Lecture 06: Confidence Intervals and Bootstrapping

Joseph Rudoler

2026-01-06

Recap

Hypothesis testing: quantify evidence against \(H_0\) with p-values
p-value: probability of observing data as extreme as ours, under \(H_0\)

Today: A different way to quantify uncertainty — confidence intervals

Confidence Intervals

Instead of asking “is \(\mu = 0\)?”, ask:

“What is a plausible range of values for \(\mu\)?”

A confidence interval gives a range \([L, U]\) that likely contains the true parameter:

\[\mathbb{P}(\theta \in [L, U]) = 1 - \alpha\]

Important Distinction

The parameter \(\theta\) is fixed (but unknown)!

What varies is the sample we draw.

Different samples → different confidence intervals
Some CIs contain \(\theta\), some don’t
\((1-\alpha)\)% of all CIs will contain \(\theta\)

CI When Distribution is Known

By the Central Limit Theorem, sample mean \(\bar{X}\) is approximately normal.

We know:

\(\bar{X}\) is unbiased: \(\mathbb{E}[\bar{X}] = \mu\)
Variance: \(\text{Var}(\bar{X}) = \sigma^2/n\)
Distribution is symmetric

Visualizing the Sampling Distribution

Probability Within \(z\) Standard Errors

\(z\)	Probability within \(\pm z\) SE
1	68.3%
2	95.4%
3	99.7%

For a 95% CI, use \(z_{0.025} \approx 1.96\)

Formula for CI

\[\left[\bar{X} - z_{\alpha/2}\frac{\sigma}{\sqrt{n}}, \bar{X} + z_{\alpha/2}\frac{\sigma}{\sqrt{n}}\right]\]

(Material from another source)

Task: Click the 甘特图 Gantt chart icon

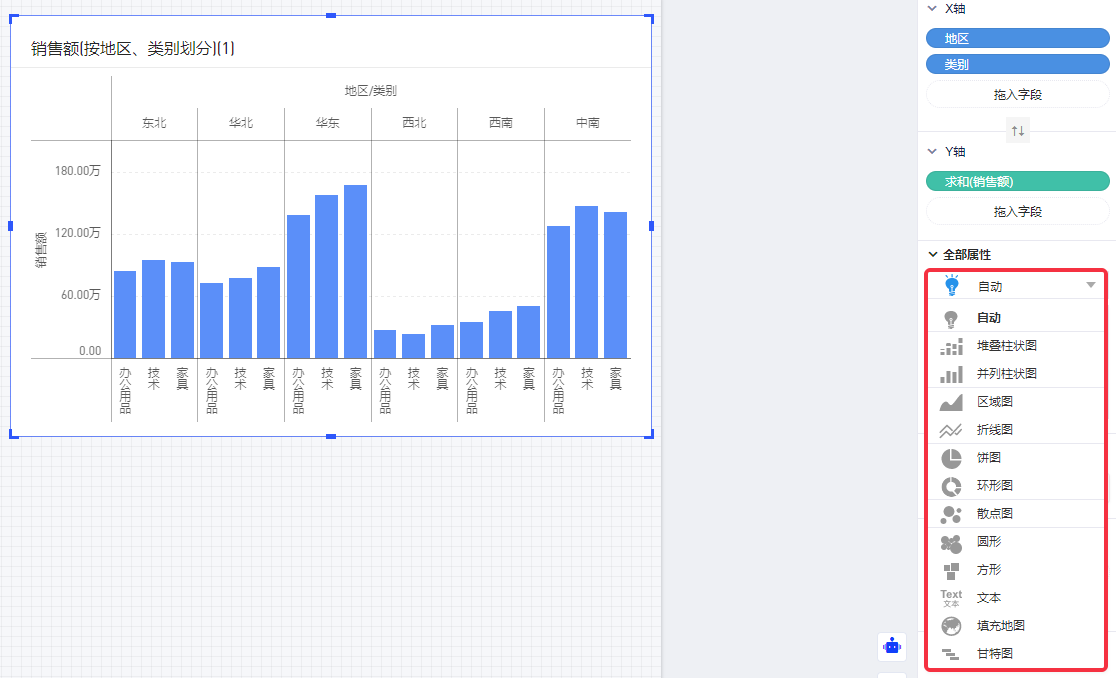Action: [951, 654]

This requires knowing (or estimating) \(\sigma\)!

The Problem

What if we don’t know the distribution of our data?

CLT helps for means, but needs large \(n\)
What about other statistics (median, variance)?

Solution: Use the data itself to estimate uncertainty!

Resampling Methods

Key insight: If sample is large enough, it approximates the population.

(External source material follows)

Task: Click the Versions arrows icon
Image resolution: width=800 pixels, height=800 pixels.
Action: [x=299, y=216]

So we can sub-sample from our data to understand variability!

Samples Approach Population

Resampling from the Sample

Bootstrapping

Bootstrap = repeatedly resample with replacement from your data

Algorithm:

Given dataset of size \(n\), draw sample of size \(n\) with replacement
Compute statistic (mean, median, etc.) on bootstrap sample
Repeat many times (e.g., 1000)
Use distribution of statistics for inference

Why Sample With Replacement?

We want independent samples from our proxy population.

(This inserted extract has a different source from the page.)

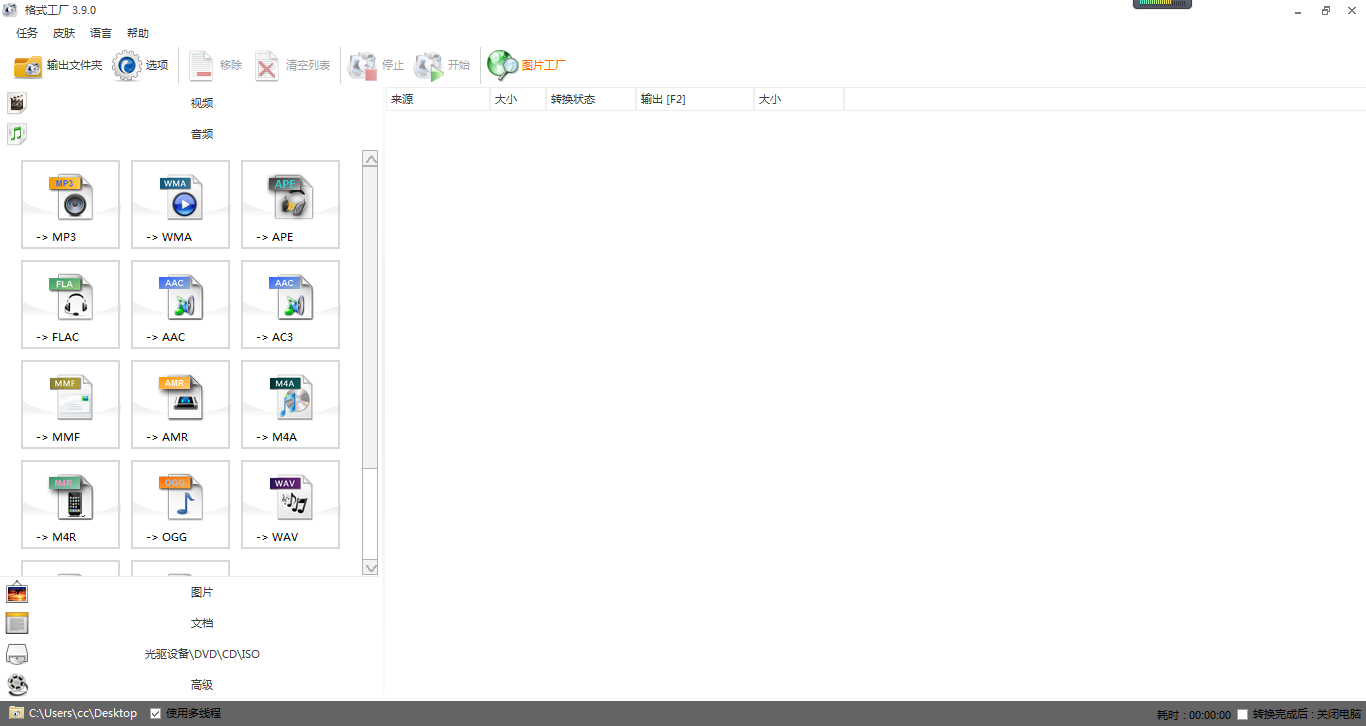Expand the 图片 picture category

click(201, 592)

Without replacement: we’d get the same sample back every time!

(Only \(n\) datapoints, so sampling \(n\) without replacement = original sample)

Bootstrap Example

Code

rng = np.random.default_rng(42)
sample_size = 1000
n_bootstraps = 1000

original_sample = rng.normal(loc=3.2, scale=1.5, size=sample_size)

bootstrapped_means = []
bootstrapped_std = []
for _ in range(n_bootstraps):
    resample = rng.choice(original_sample, size=sample_size, replace=True)
    bootstrapped_means.append(np.mean(resample))
    bootstrapped_std.append(np.std(resample, ddof=1))

print(f"True mean: 3.2, Bootstrap mean: {np.mean(bootstrapped_means):.2f}")
print(f"True std: 1.5, Bootstrap std: {np.mean(bootstrapped_std):.2f}")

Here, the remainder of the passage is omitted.